The need for measuring a liquid’s viscosity in the process line has grown over the years. Although laboratory measurements can give much more insight into a liquid’s behavior, it is the lab time required and the fact that just single measurement spots are taken in the lab which makes real-time process control interesting. Together with the demand for measuring process viscosity in different applications a vast number of different methods have arisen.  

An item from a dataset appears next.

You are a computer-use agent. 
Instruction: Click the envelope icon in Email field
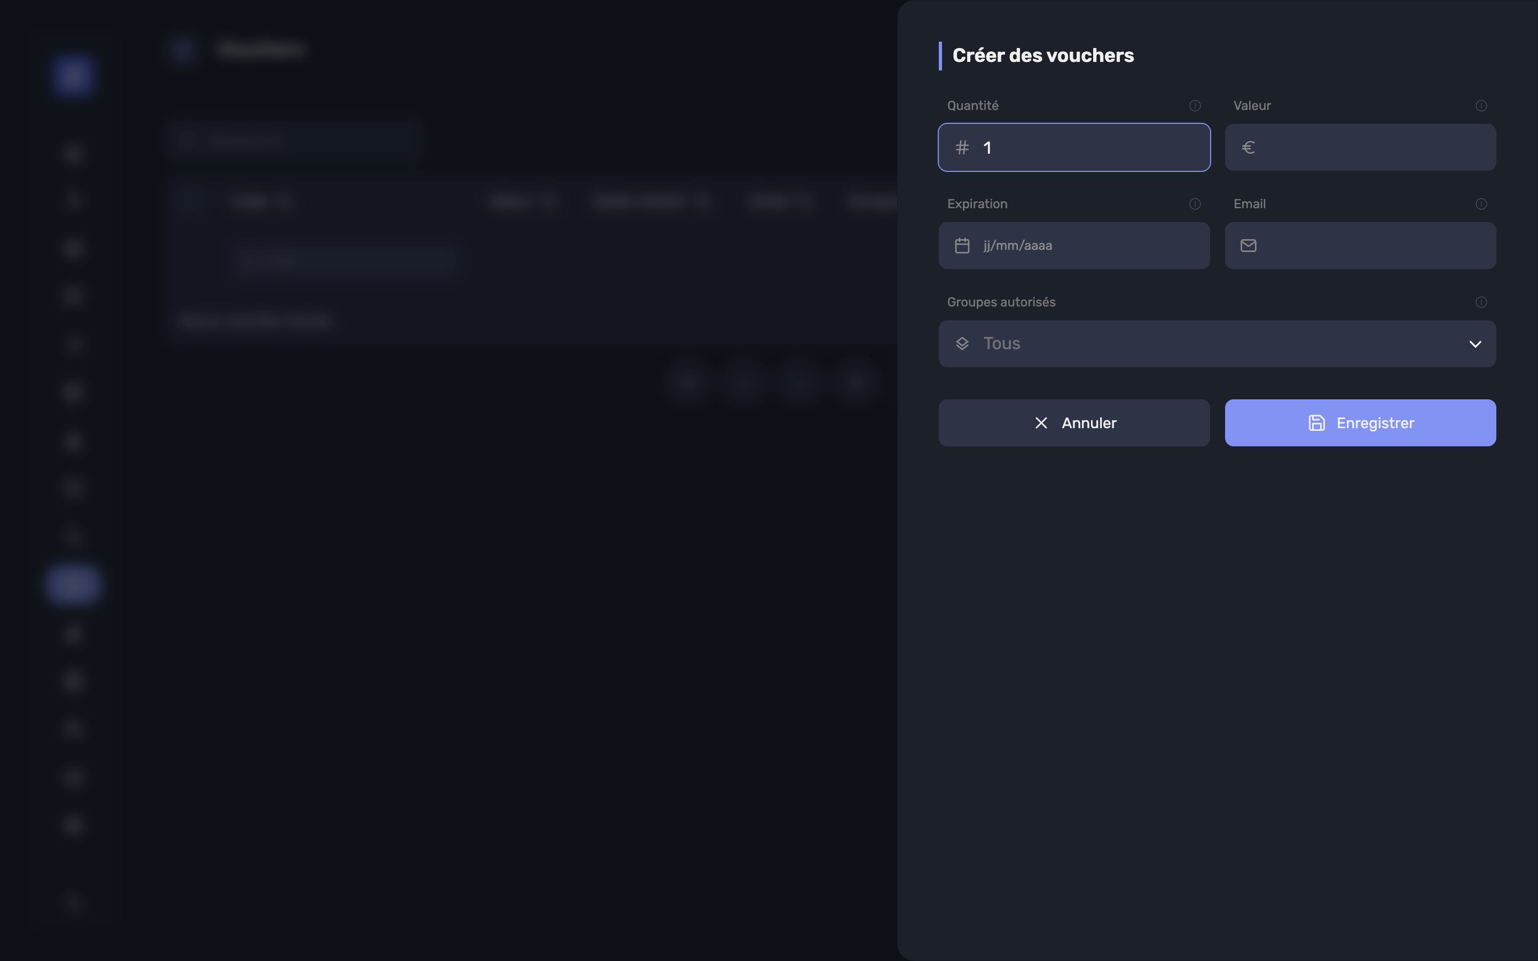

How do process viscometers work?

Viscosity measurement and the methods to perform it are historically grown and very much dependent on the kind of liquid analyzed and the application in general. For this reason, a vast number of different viscosity measurement methods is available, both for the laboratory and at-line. Some of the simple viscosity measurement methods used in the laboratory (compare How to measure viscosity) were easily transferred to process environments and therefore the measured values are comparable if temperature differences from process to lab are taken into account.

Over the years methods in the laboratory have become more sophisticated (see Basics of viscometry and Basics of rheology) making it possible to gain better and more information about the liquids measured. From simply measuring a single viscosity value, investigations such as flow curves, yield points, or the analysis of viscous and elastic properties were developed. Consequently, a gap between lab and process methods arose.

In addition, it became necessary to measure viscosity under harsh process conditions, which led to the development of process viscometers which look different from lab viscometers.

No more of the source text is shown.